> [WHAT TO PRODUCE] Your answer must be the full set of entries, repeated exactly.

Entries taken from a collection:
%%

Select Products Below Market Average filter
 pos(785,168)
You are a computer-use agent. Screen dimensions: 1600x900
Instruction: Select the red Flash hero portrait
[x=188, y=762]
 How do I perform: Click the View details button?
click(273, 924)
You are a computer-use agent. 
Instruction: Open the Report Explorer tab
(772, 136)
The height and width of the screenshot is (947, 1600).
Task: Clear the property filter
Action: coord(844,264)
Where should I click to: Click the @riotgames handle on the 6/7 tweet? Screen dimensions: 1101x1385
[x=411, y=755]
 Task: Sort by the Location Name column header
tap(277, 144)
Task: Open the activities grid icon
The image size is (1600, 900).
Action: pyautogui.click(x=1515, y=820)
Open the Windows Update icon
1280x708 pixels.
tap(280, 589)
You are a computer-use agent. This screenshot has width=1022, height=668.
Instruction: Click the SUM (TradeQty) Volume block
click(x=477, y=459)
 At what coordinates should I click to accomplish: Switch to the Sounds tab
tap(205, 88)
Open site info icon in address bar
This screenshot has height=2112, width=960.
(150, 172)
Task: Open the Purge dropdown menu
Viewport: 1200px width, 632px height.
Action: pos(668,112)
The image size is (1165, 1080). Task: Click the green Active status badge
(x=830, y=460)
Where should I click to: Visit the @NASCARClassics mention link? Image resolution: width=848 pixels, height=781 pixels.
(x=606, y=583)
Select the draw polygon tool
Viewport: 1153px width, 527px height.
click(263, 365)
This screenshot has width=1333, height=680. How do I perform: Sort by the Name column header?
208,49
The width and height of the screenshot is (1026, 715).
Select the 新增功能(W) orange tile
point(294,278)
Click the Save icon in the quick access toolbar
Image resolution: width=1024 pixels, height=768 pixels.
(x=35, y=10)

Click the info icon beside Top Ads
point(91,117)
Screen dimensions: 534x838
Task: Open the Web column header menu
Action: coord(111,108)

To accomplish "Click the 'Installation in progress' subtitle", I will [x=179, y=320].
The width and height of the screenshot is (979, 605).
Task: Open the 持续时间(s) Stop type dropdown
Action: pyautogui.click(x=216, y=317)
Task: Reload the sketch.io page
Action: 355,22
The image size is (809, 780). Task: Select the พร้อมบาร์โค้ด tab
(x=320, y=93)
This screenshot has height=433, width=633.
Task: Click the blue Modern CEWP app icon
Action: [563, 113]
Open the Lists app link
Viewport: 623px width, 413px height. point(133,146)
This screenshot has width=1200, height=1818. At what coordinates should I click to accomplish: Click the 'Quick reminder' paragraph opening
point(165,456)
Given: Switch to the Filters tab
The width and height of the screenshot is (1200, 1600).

%%

> [WORKED SOLUTION]
Select Products Below Market Average filter
 pos(785,168)
You are a computer-use agent. Screen dimensions: 1600x900
Instruction: Select the red Flash hero portrait
[x=188, y=762]
 How do I perform: Click the View details button?
click(273, 924)
You are a computer-use agent. 
Instruction: Open the Report Explorer tab
(772, 136)
The height and width of the screenshot is (947, 1600).
Task: Clear the property filter
Action: coord(844,264)
Where should I click to: Click the @riotgames handle on the 6/7 tweet? Screen dimensions: 1101x1385
[x=411, y=755]
 Task: Sort by the Location Name column header
tap(277, 144)
Task: Open the activities grid icon
The image size is (1600, 900).
Action: pyautogui.click(x=1515, y=820)
Open the Windows Update icon
1280x708 pixels.
tap(280, 589)
You are a computer-use agent. This screenshot has width=1022, height=668.
Instruction: Click the SUM (TradeQty) Volume block
click(x=477, y=459)
 At what coordinates should I click to accomplish: Switch to the Sounds tab
tap(205, 88)
Open site info icon in address bar
This screenshot has height=2112, width=960.
(150, 172)
Task: Open the Purge dropdown menu
Viewport: 1200px width, 632px height.
Action: pos(668,112)
The image size is (1165, 1080). Task: Click the green Active status badge
(x=830, y=460)
Where should I click to: Visit the @NASCARClassics mention link? Image resolution: width=848 pixels, height=781 pixels.
(x=606, y=583)
Select the draw polygon tool
Viewport: 1153px width, 527px height.
click(263, 365)
This screenshot has width=1333, height=680. How do I perform: Sort by the Name column header?
208,49
The width and height of the screenshot is (1026, 715).
Select the 新增功能(W) orange tile
point(294,278)
Click the Save icon in the quick access toolbar
Image resolution: width=1024 pixels, height=768 pixels.
(x=35, y=10)

Click the info icon beside Top Ads
point(91,117)
Screen dimensions: 534x838
Task: Open the Web column header menu
Action: coord(111,108)

To accomplish "Click the 'Installation in progress' subtitle", I will [x=179, y=320].
The width and height of the screenshot is (979, 605).
Task: Open the 持续时间(s) Stop type dropdown
Action: pyautogui.click(x=216, y=317)
Task: Reload the sketch.io page
Action: 355,22
The image size is (809, 780). Task: Select the พร้อมบาร์โค้ด tab
(x=320, y=93)
This screenshot has height=433, width=633.
Task: Click the blue Modern CEWP app icon
Action: [563, 113]
Open the Lists app link
Viewport: 623px width, 413px height. point(133,146)
This screenshot has width=1200, height=1818. At what coordinates should I click to accomplish: Click the 'Quick reminder' paragraph opening
point(165,456)
Given: Switch to the Filters tab
The width and height of the screenshot is (1200, 1600).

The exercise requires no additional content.